# TASK MATERIAL:
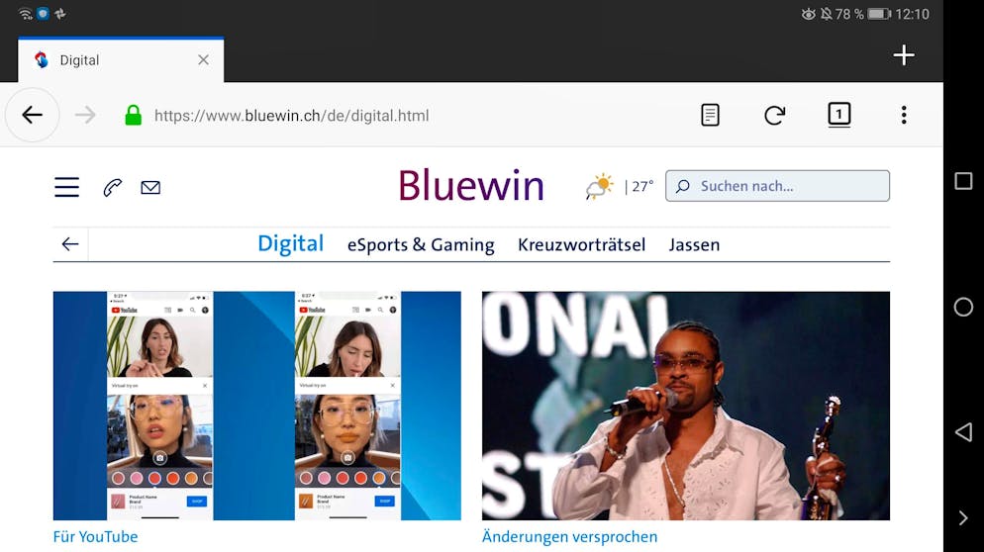This screenshot has height=552, width=984.
Task: Go to the Jassen section
Action: [x=694, y=244]
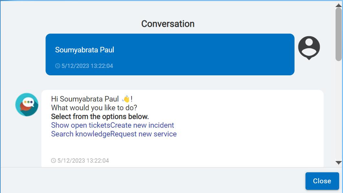Click the clock icon in the blue message

(58, 66)
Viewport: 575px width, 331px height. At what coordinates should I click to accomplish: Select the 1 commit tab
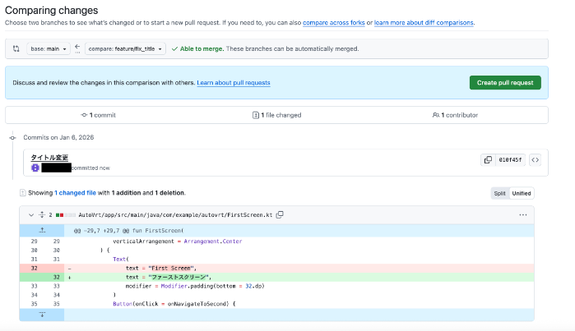click(x=98, y=115)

# EXERCISE:
Pictures excluded, output exactly the line that contains "Viewport: 575px width, 331px" and every line after it to the end of the data above.

# EXPECTED ANSWER:
Viewport: 575px width, 331px height. At what coordinates should I click to accomplish: Select the 1 commit tab
click(x=98, y=115)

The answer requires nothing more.